▶ TEXTAUSZUG:
* * *
Ihr seht, die Parallelen zum irdischen Christentum sind durchaus gegeben.
Als die yantihnischen Wissenschaftler schließlich die Möglichkeit entwickelten, die in Forscherkreisen als etwas „primitiv“ verschriene Verbrennungspraxis zu modernisieren, indem die Energetisierung erfunden wurde, trat nur bedingt ein Wandel in den Ansichten ein.
Die Energetisierung ist ein Prozess, bei dem ein zuvor technisch dehydrierter Yantihnileib unter Einbeziehung eines hyperenergetischen Atomisierungsverfahrens in eine gepulste Energielanze verwandelt wird. Prinzipiell könnte man auf diese Weise schlicht Energie erzeugen, und mit anderen Basisstoffen wird das auch durchaus im industriellen Maßstab getan. Doch der Energetisierungsdom, der in der Planetenhauptstadt Tarvidd geschaffen wurde, ist ein monumentales technisches Bauwerk, das mehr als fünfzehn Jahre Planungs- und Arbeitszeit erforderte, von den jährlichen Wartungen einmal ganz zu schweigen. Es war, könnte man sagen, eigentlich ein ideologisches Projekt, das höchstwahrscheinlich von den Befürwortern des Quin-Kultes und seiner Priesterschaft vorangetrieben worden ist.
* * *
▶ AUFGABEN:
a) In welcher Stadt wurde laut dem Textauszug über die yantihnische Energetisierung der Energetisierungsdom geschaffen?
b) Formulieren Sie den Textauszug über die yantihnische Energetisierung von „Als die yantihnischen“ bis einschließlich „den Ansichten ein.“ neu, und setzen Sie dabei „Bestattungspraxis“ an die Stelle von „Verbrennungspraxis“.
c) Führen Sie den Textauszug über die yantihnische Energetisierung im Anschluss an seinen letzten Satz weiter.
Das Material wird für die Bearbeitung nicht benötigt.

▶ MATERIAL:
* * *
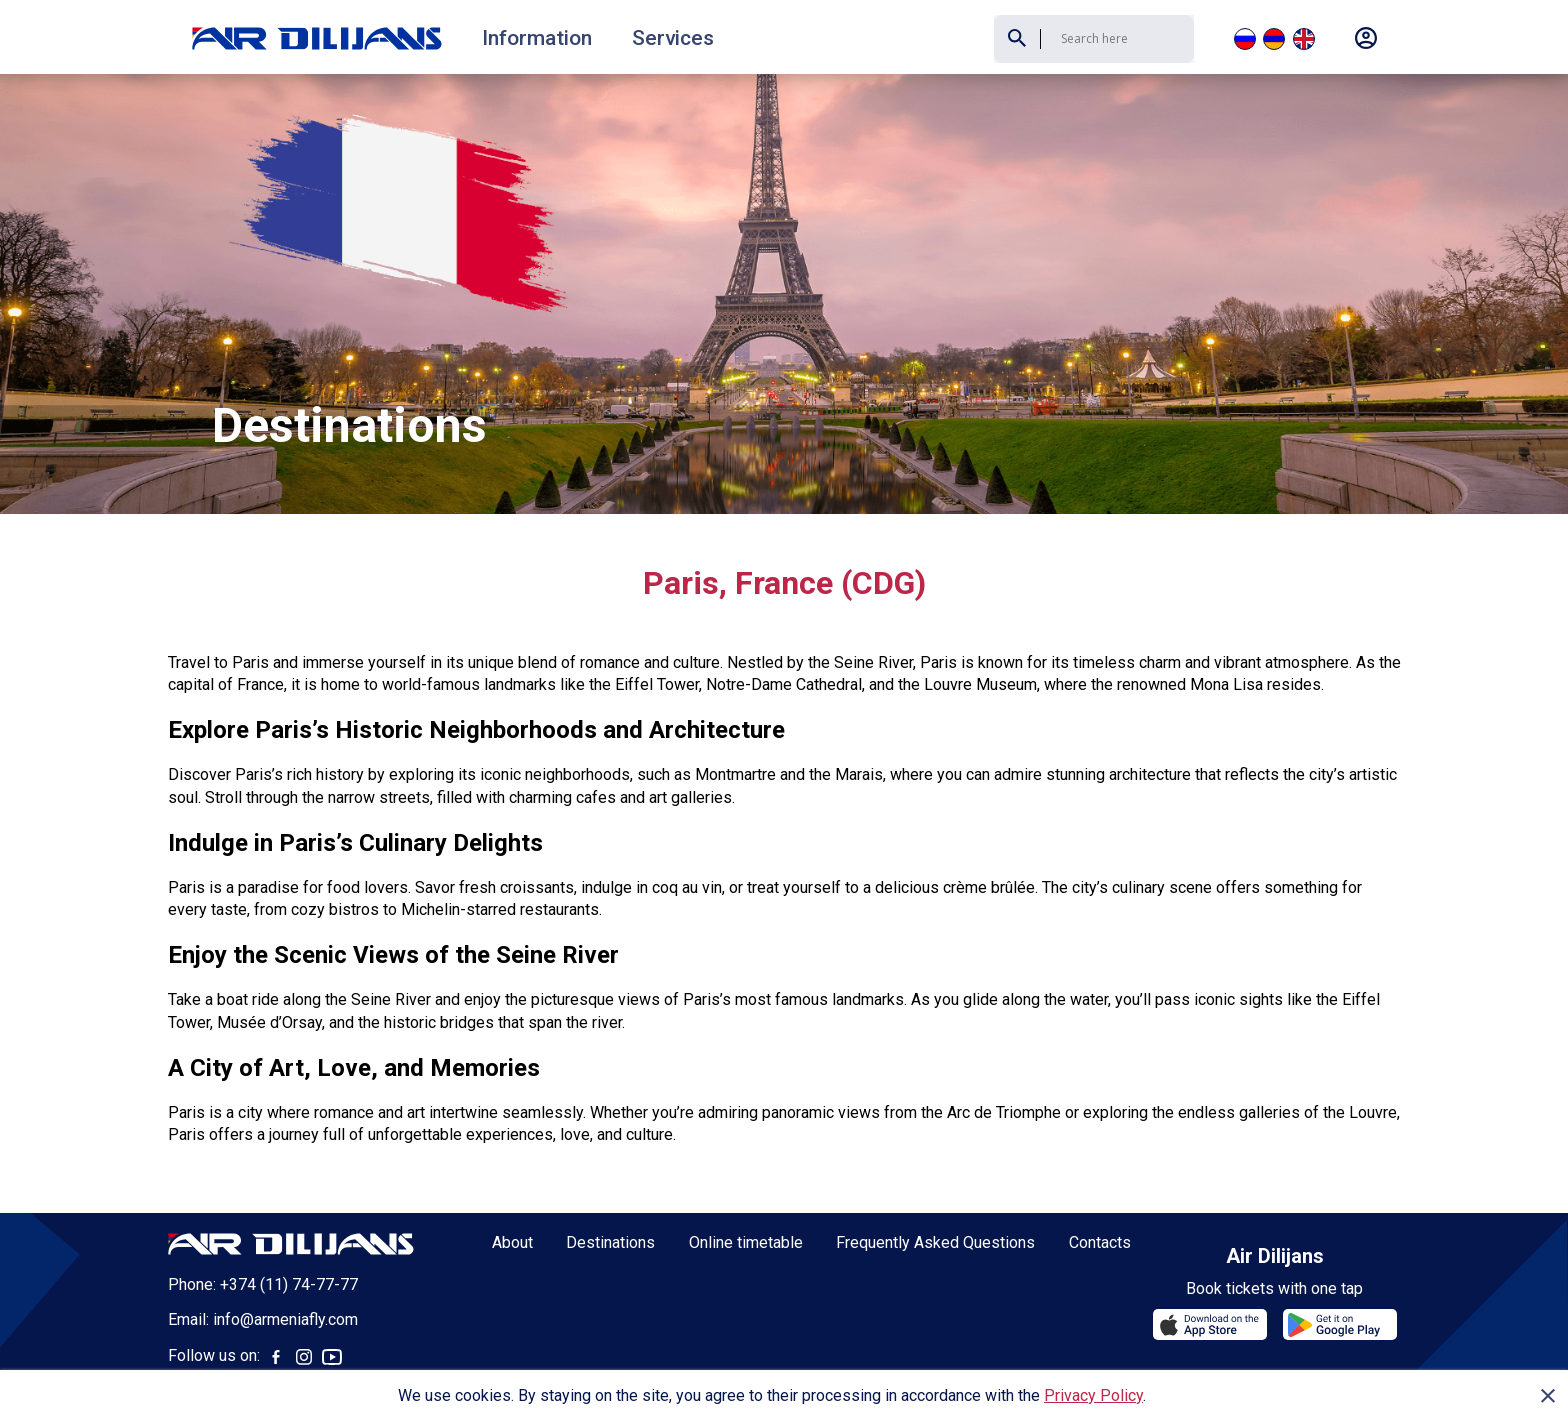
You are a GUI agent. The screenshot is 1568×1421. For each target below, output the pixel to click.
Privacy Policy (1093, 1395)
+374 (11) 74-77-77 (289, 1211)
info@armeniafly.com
* * *
▶ LÖSUNGEN:
a) In der Planetenhauptstadt Tarvidd.

b)
Als die yantihnischen Wissenschaftler schließlich die Möglichkeit entwickelten, die in Forscherkreisen als etwas „primitiv“ verschriene Bestattungspraxis zu modernisieren, indem die Energetisierung erfunden wurde, trat nur bedingt ein Wandel in den Ansichten ein.

c)
Der Grund dafür, dass dieses Bauwerk, das ihr in Band 1 der Serie „Oki Stanwer und das Terrorimperium“ in Aktion sehen konntet, überhaupt geschaffen wurde, hat zu tun mit dem fundamentalen Bedeutungsverlust des Quin-Kultes in der Gegenwart. Es wurde schon in den Blog-Artikeln darauf hingewiesen, dass die Yantihni heutzutage in der Mehrheit nicht mehr sonderlich gläubig sind. Die weitaus meisten Yantihni sind aufgeklärte, modern denkende Wesen, die auf Urlaub zu Siedlungswelten ihres Reiches fliegen, für die moderne Technik und Raumfahrt ganz selbstverständliche Bestandteile ihres Daseins sind. Der Quin-Kult und jene Mitglieder des Volkes, die ihr Leben lang zurückgezogen und unter weitgehender Meidung technischen Fortschritts ihr Dasein in Klöstern zubringen, all dies ist für den säkularen Yantihni wenig reizvoll und gilt als etwas verschroben.
Allein auf dem Feld der Gedenkkultur konnte der Quin-Kult darum sein Monopol wahren, und was war besser, als sich wenigstens in Maßen an dem offenbar unvermeidbaren technischen Fortschritt zu beteiligen? Es wurde darum zugelassen, dass die prominentesten Klöster Kommunikationsanschlüsse an die moderne Zivilisation erhielten. Die großen Wandfresken wurden in vielen reichen Klöstern durch phantastische Vollkörperhologramme der Sonne Yinihr ersetzt, oft in einem ummauerten, zentralen Hof Tag und Nacht lodernd. Und progressive Quin-Priester forcierten auch finanziell die Entwicklung des Energetisierungsdomes.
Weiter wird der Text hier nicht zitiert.